How to store the EXACT UTF-8 data in SQL Server 2008?
-
jueves, 15 de marzo de 2012 10:56Hello sir/mam,
We have web applications in sharepoint with Phonetic features dictionary using special character. In our web applications which is done in sharepoint, we can input, retrieve and display properly the PHONETIC special character.
But now, we have to input or enter 42000 plus phonetic stored in excel file. We don't want to do it manually using our web applications in sharepoint.
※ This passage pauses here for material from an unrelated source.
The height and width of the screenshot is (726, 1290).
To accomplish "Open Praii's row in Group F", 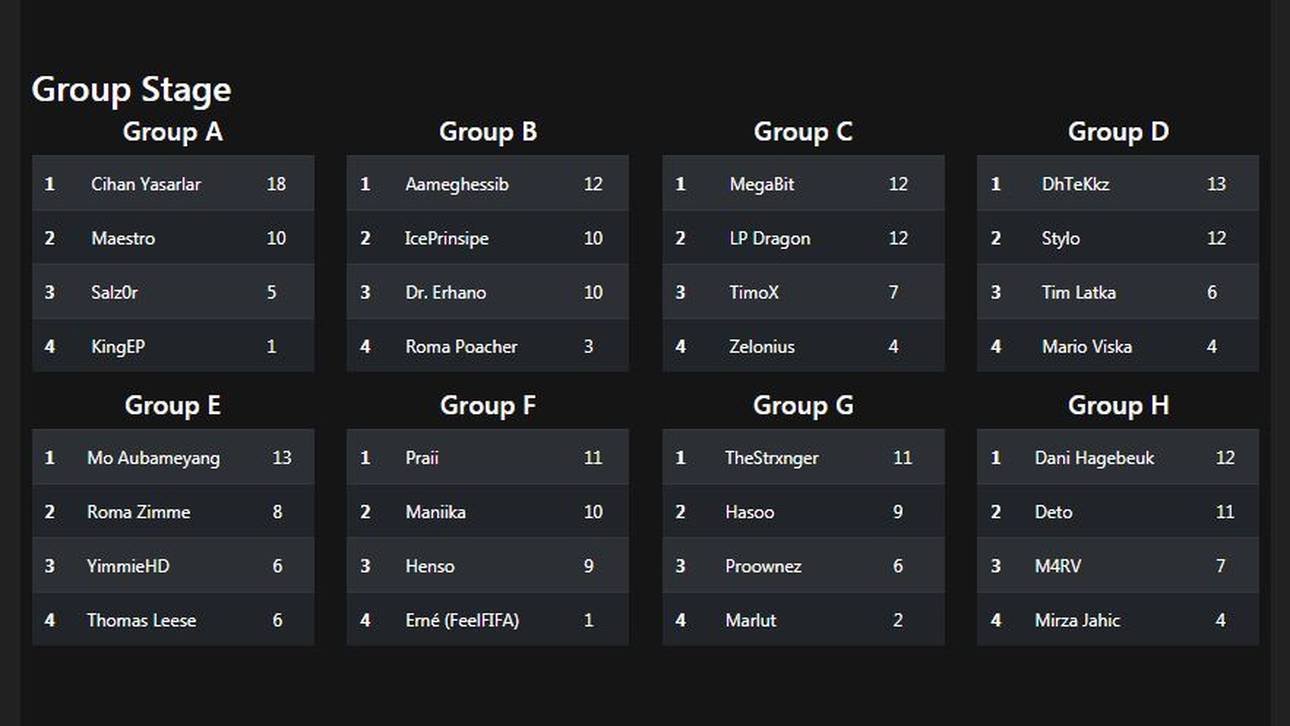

So we used PHP and SQLSRV 2.0 for this task to migrate the 42000 plus phonetic directly to our database in SQL Server 2008.
PHP Code:
header( 'Content-Type: text/html; charset=UTF-8' );
mb_internal_encoding( 'UTF-8' );
$file_handle = fopen ($file, "r");
$text = fgets($file_handle, 4096);
$text = explode("\t", $text);
$Fonetik = $text[0];
fclose($file_handle);
$connectionInfo = array("UID"=>$username, "PWD"=>$password, "Database"=>$db, "CharacterSet" => "UTF-8");
$sqlconnect = sqlsrv_connect($server, $connectionInfo);
$sqlquery = "INSERT INTO $table (Fonetik) VALUES (?)";
$sqlparam = array($Fonetik, SQLSRV_PARAM_IN, SQLSRV_PHPTYPE_STRING('UTF-8');
$sqlresult = sqlsrv_query($sqlconnect, $sqlquery, $param1);
Excel File: [mᴧŋasaˀ]
Text file (UTF-8 encoding): [mᴧŋasaˀ]
PHP (without charset): [mᴧŋasaˀ]
PHP (with charset utf8): [mᴧŋasaˀ]
We only used PHP to store or migrate the data to SQL Server 2008, instead of manually doing it one by one the 42000 plus phonetic in excel using our web applications in sharepoint.
the PHP successfully stored the UTF-8 data to SQL Server 2008. But when we used our web applications in sharepoint and even in SQL Server Studio Management, the data is different. The value is [mᴧŋasaˀ], like PHP display without the charset set to UTF-8.
What we want is to store the phonetic data exactly it display in Excel File, Text File and even in PHP with charset set to UTF-8. How do we store this data to SQL Server to look like this in SQL Server 2008 exactly like this [mᴧŋasaˀ]?
If we use PHP to retrieve back the data we stored, it display correctly as long as we set the charset to UTF-8. But if we didn't set it to UTF-8, SQL Server 2008 and our PHP and also our Web Applications display this data [mᴧŋasaˀ].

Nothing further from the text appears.